What is an efficient way to calculate the mean of values in the bin with maximum frequency for large number of numpy arrays?

Question

I am looking for an efficient way to do the following calculations on millions of arrays. For the values in each array, I want to calculate the mean of the values in the bin with most frequency as demonstrated below. Some of the arrays might contain nan values and other values are float. The loop for my actual data takes too long to finish.

import numpy as np

array = np.array([np.random.uniform(0, 10) for i in range(800,)])

# adding nan values
mask = np.random.choice([1, 0], array.shape, p=[.7, .3]).astype(bool)
array[mask] = np.nan

array = array.reshape(50, 16)

bin_values=np.linspace(0, 10, 21)

f = np.apply_along_axis(lambda a: np.histogram(a, bins=bin_values)[0], 1, array) 

bin_start = np.apply_along_axis(lambda a: bin_values[np.argmax(a)], 1, f).reshape(array.shape[0], -1)
bin_end = bin_start + (abs(bin_values[1]-bin_values[0])

values = np.zeros(array.shape[0])

for i in range(array.shape[0]):
    values[i] = np.nanmean(array[i][(array[i]>=bin_start[i])*(array[i]<bin_end[i])])

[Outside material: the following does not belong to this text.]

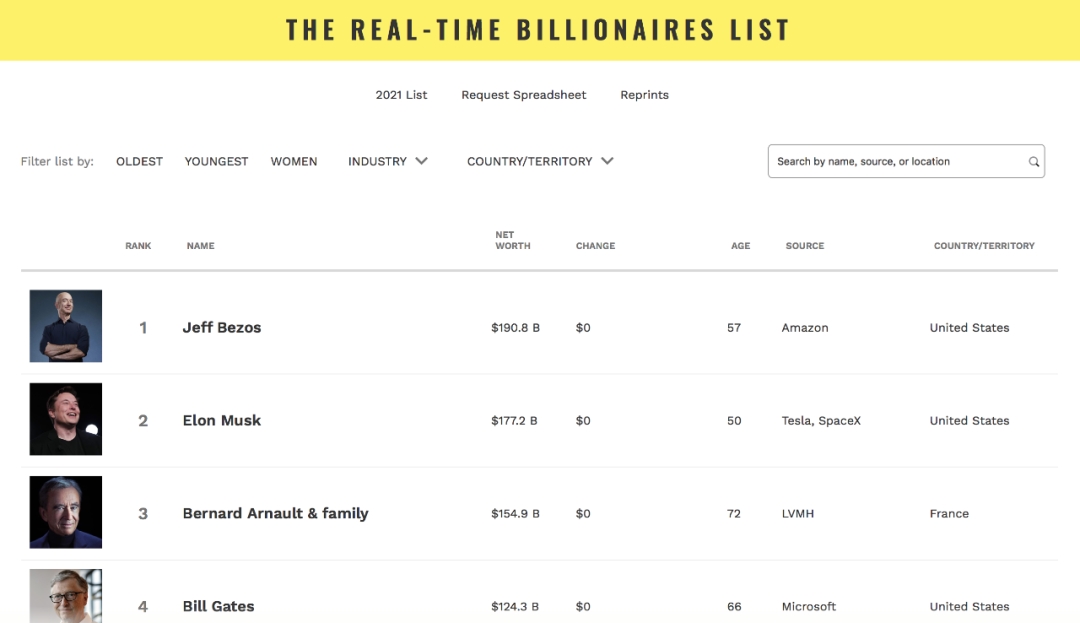Expand the Industry filter dropdown
Image resolution: width=1080 pixels, height=623 pixels.
388,161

Also, when I run the above code I get three warnings. The first is 'RuntimeWarning: Mean of empty slice' for the line where I calculate the value variable. I set a condition in case I have all nan values to skip this line, but the warning did not go away. I was wondering what the reason is. The other two warnings are for when the less and greater_equal conditions do not meet which make sense to me since they might be nan values.

Answer 1

The arrays that I want to run this algorithm on are independent, but I am already processing them with 12 separate scripts. Running the code in parallel would be an option, however, for now I am looking to improve the algorithm itself.

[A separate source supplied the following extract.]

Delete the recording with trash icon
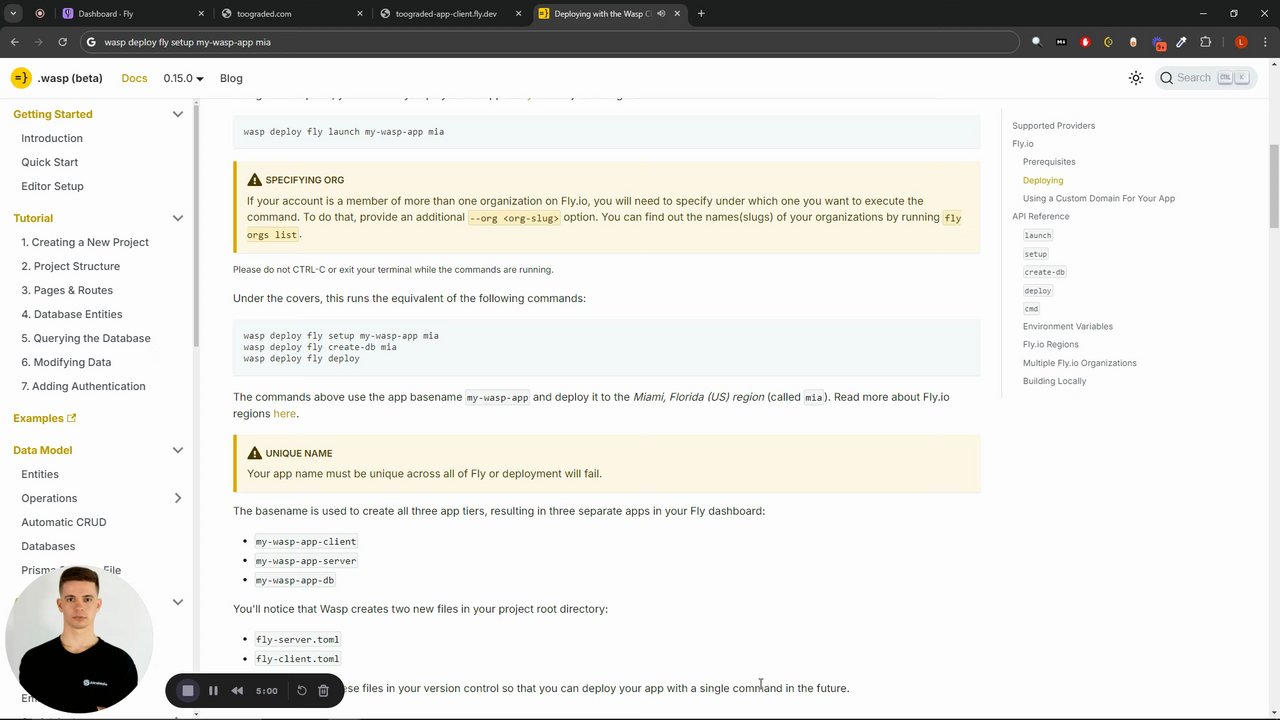The width and height of the screenshot is (1280, 720). click(323, 691)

The reason that I am using lambda function is to run numpy.histogram over an axis since it seems the histogram function does not take an axis as an option. I was able to use a mask and remove the loop from the code. The code is 2 times faster now, but I think it still can be improved more.

I can explain what I want to do in more detail by an example if it clarifies it. Imagine I have 36 numbers which are greater than 0 and smaller than 20. Also, I have bins with equal distance of 0.5 over the same interval (0.0_0.5, 0.5_1.0, 1.0_1.5, … , 19.5_20.0). I want to see if I put the 36 numbers in their corresponding bin what would be the mean of the numbers within the bin which contain the most number of numbers.

Please post your solution if you can think of a faster algorithm.

import numpy as np

# creating an array to test the algorithm

array = np.array([np.random.uniform(0, 10) for i in range(800,)])

# adding nan values
mask = np.random.choice([1, 0], array.shape, p=[.7, .3]).astype(bool)
array[mask] = np.nan

array = array.reshape(50, 16)

# the algorithm

bin_values=np.linspace(0, 10, 21)
    
# calculating the frequency of each bin
f = np.apply_along_axis(lambda a: np.histogram(a, bins=bin_values)[0], 1, array) 

bin_start = np.apply_along_axis(lambda a: bin_values[np.argmax(a)], 1, f).reshape(array.shape[0], -1)
bin_end = bin_start + (abs(bin_values[1]-bin_values[0]))

# creating a mask to get the mean over the bin with maximum frequency
mask = (array>=bin_start) * (array<bin_end)

mask_nan = np.tile(np.nan, (mask.shape[0], mask.shape[1]))

mask_nan[mask] = 1

v = np.nanmean(array * mask_nan, axis = 1)